[Begin]

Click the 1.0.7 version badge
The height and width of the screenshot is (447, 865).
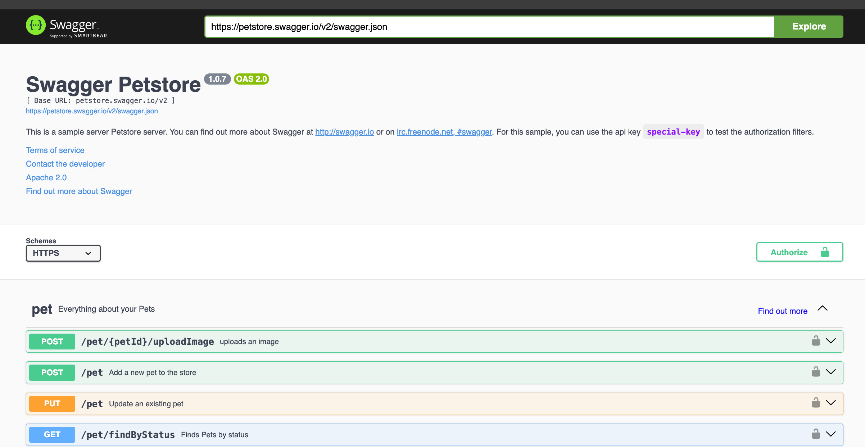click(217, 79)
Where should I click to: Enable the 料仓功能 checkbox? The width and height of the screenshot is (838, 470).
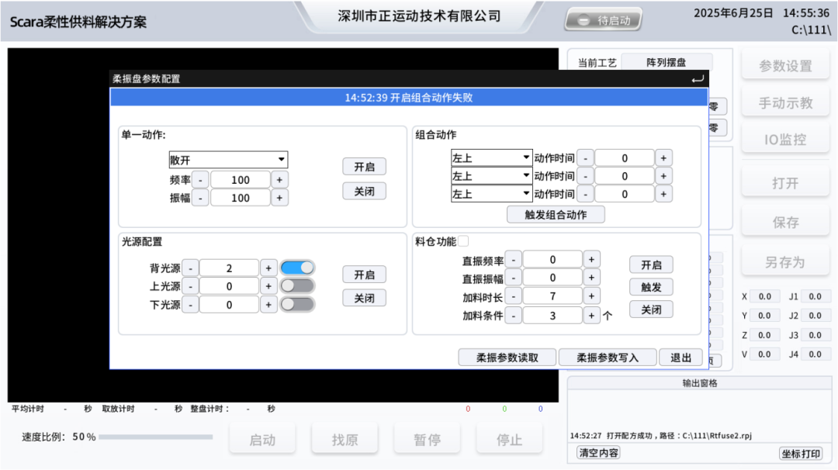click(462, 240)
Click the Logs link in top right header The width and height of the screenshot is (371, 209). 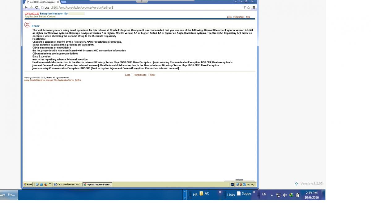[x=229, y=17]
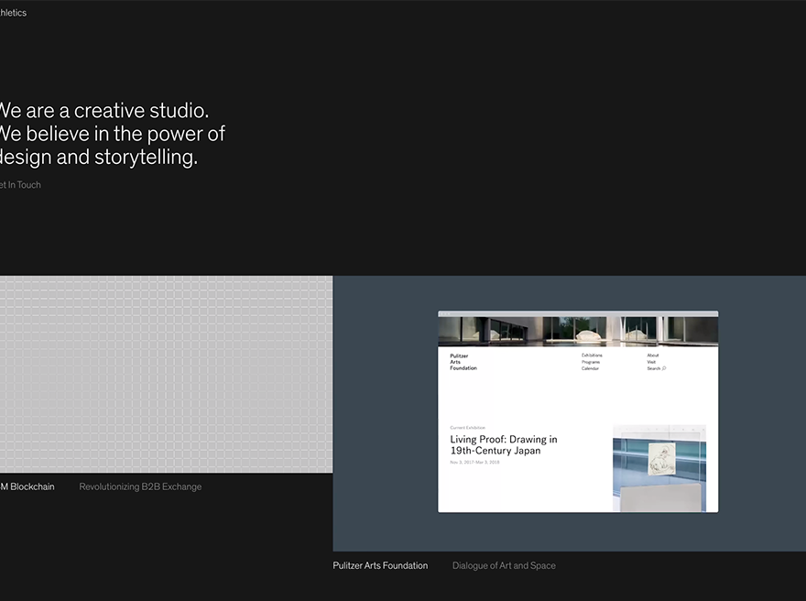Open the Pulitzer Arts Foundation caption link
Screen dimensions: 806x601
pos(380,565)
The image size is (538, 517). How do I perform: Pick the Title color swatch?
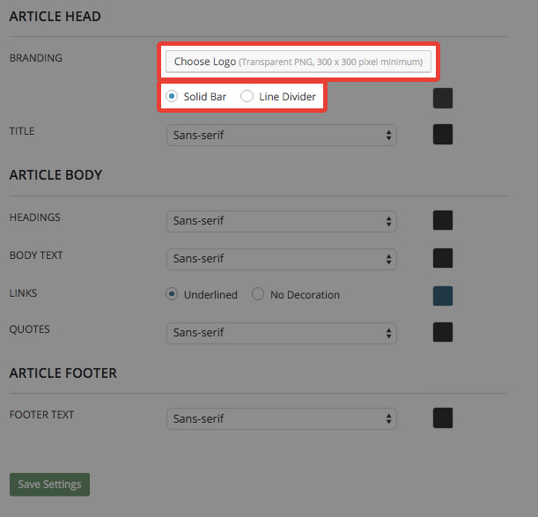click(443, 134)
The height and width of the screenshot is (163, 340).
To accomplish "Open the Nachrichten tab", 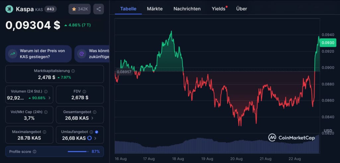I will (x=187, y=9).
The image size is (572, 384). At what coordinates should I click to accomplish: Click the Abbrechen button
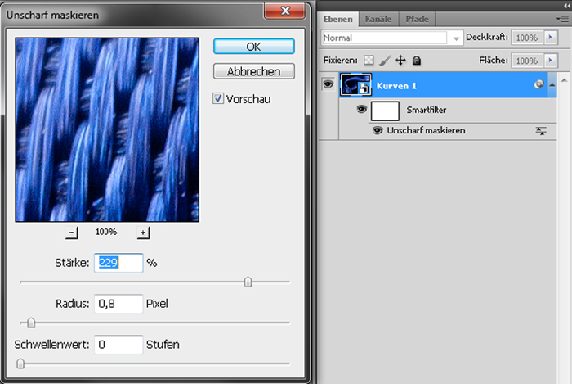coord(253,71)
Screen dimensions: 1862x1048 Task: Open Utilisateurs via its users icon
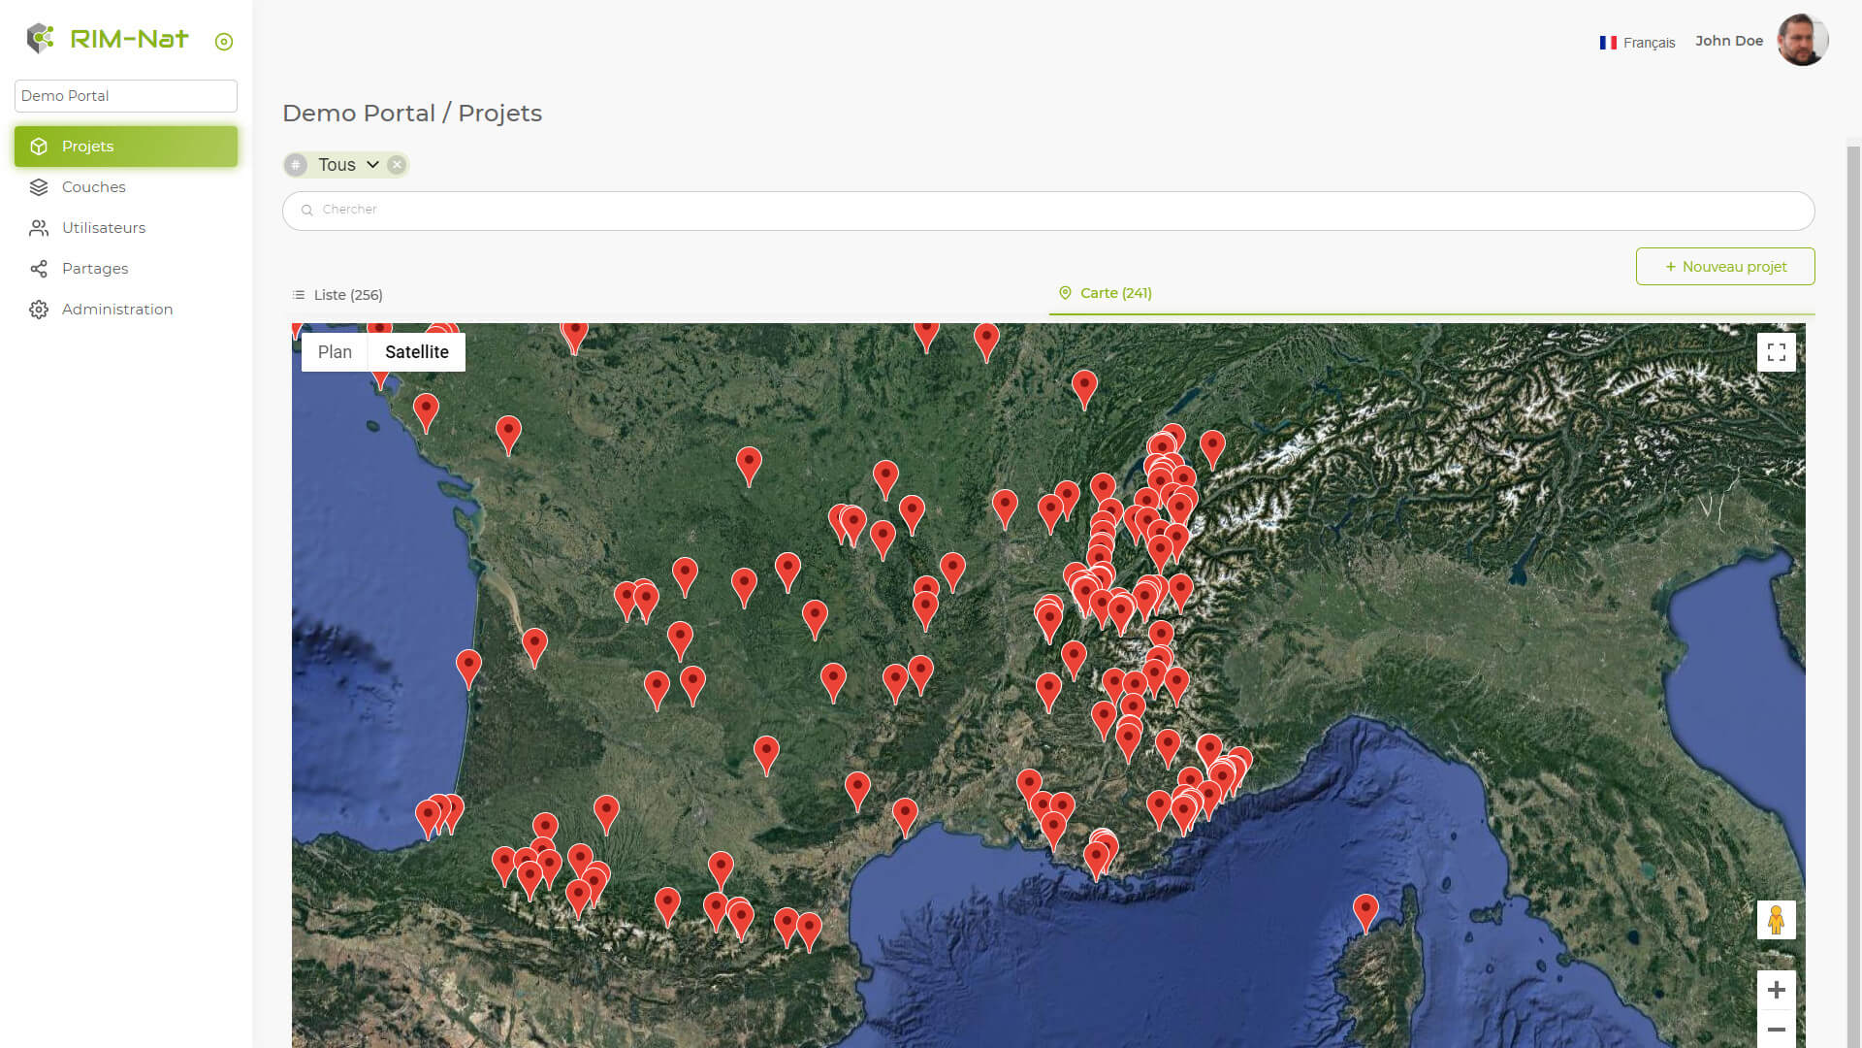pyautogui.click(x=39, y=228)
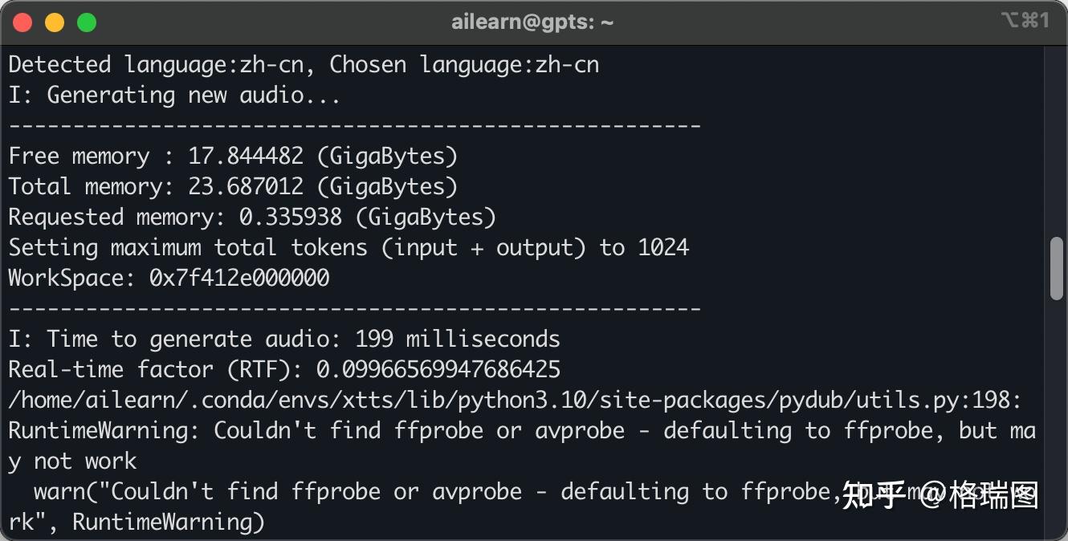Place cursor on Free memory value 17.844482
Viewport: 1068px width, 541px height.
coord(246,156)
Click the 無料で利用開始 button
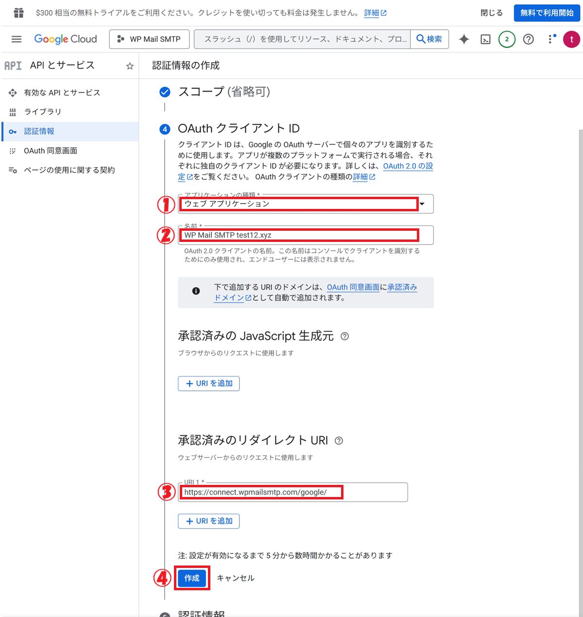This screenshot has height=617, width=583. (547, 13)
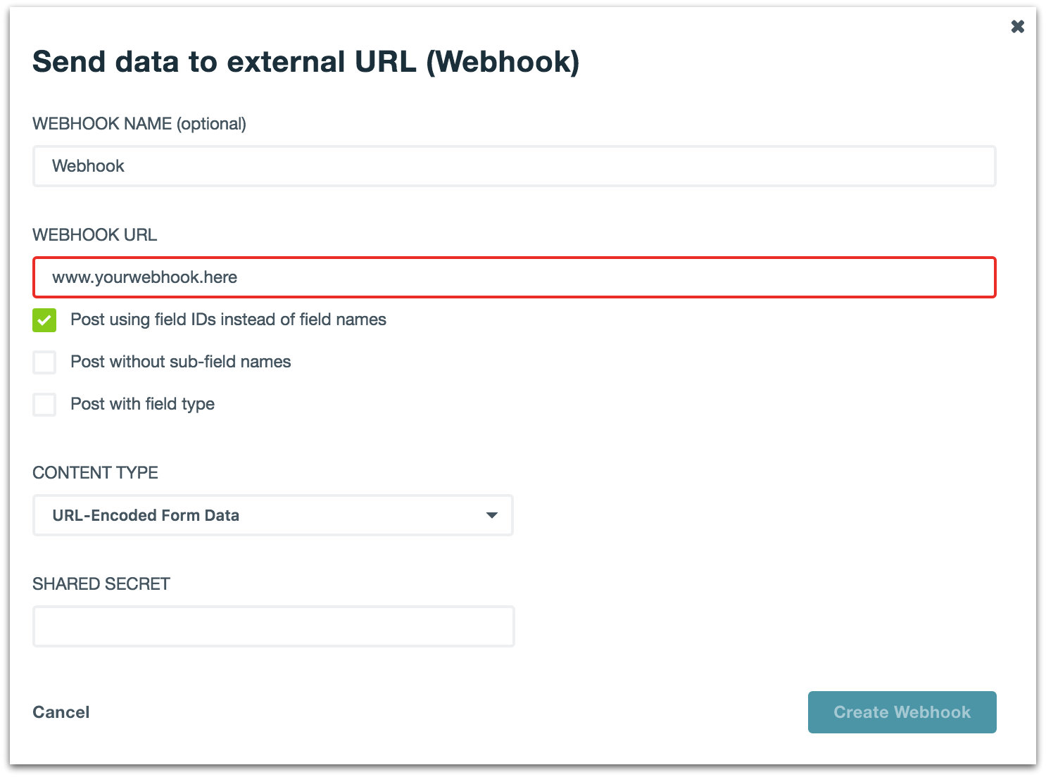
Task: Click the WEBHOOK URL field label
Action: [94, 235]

[End]

§ Directions for this task
Rewrite the lines above as a numbered list, starting at the line containing "The image size is (572, 384)." and ending at the last line, with blank lines left out. Leave the pictures out.

§ Answer to this problem
1. The image size is (572, 384). At what coordinates should I click to accomplish: Click the Abbrechen button
2. coord(253,71)
3. Screen dimensions: 1862x1048 Task: Open Utilisateurs via its users icon
4. pyautogui.click(x=39, y=228)
5. Place cursor on Free memory value 17.844482
6. Viewport: 1068px width, 541px height.
7. coord(246,156)
8. Click the 無料で利用開始 button
9. This screenshot has height=617, width=583. (547, 13)
10. Task: Click the WEBHOOK URL field label
11. Action: [94, 235]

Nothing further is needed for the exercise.